An SCons node object representing the file being scanned. The path name to the file can be used by converting the node to a string using the str() function, or an internal SCons get_text_contents() object method can be used to fetch the contents.

env

The construction environment in effect for this scan. The scanner function may choose to use construction variables from this environment to affect its behavior.

path

A list of directories that form the search path for included files for this scanner. This is how SCons handles the $CPPPATH and $LIBPATH variables.

arg

An optional argument that you can choose to have passed to this scanner function by various scanner instances.

A Scanner object is created using the Scanner function, which typically takes an skeys argument to associate the type of file suffix with this scanner. The Scanner object must then be associated with the $SCANNERS construction variable of a construction environment, typically by using the Append method:


       kscan = Scanner(function = kfile_scan,
                       skeys = ['.k'])

- [Given instruction 1] List every construction variable, written with a leading dollar sign, that the SCons scanner text mentions.
- [Given instruction 2] Write the next part of the SCons scanner text, picking up after its last line.

- [Data lines]
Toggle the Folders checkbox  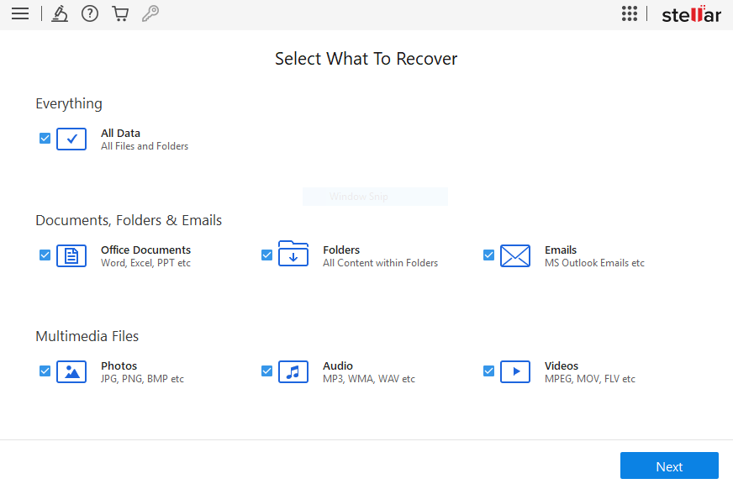tap(267, 255)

- [Task result 1] $CPPPATH, $LIBPATH, $SCANNERS

- [Task result 2]
       env.Append(SCANNERS = kscan)
    

When we put it all together, it looks like:


        import re

        include_re = re.compile(r'^include\s+(\S+)$', re.M)

        def kfile_scan(node, env, path):
            contents = node.get_text_contents()
            includes = include_re.findall(contents)
            return env.File(includes)

        kscan = Scanner(function = kfile_scan,
                        skeys = ['.k'])

        env = Environment(ENV = {'PATH' : '/usr/local/bin'})
        env.Append(SCANNERS = kscan)

        env.Command('foo', 'foo.k', 'kprocess < $SOURCES > $TARGET')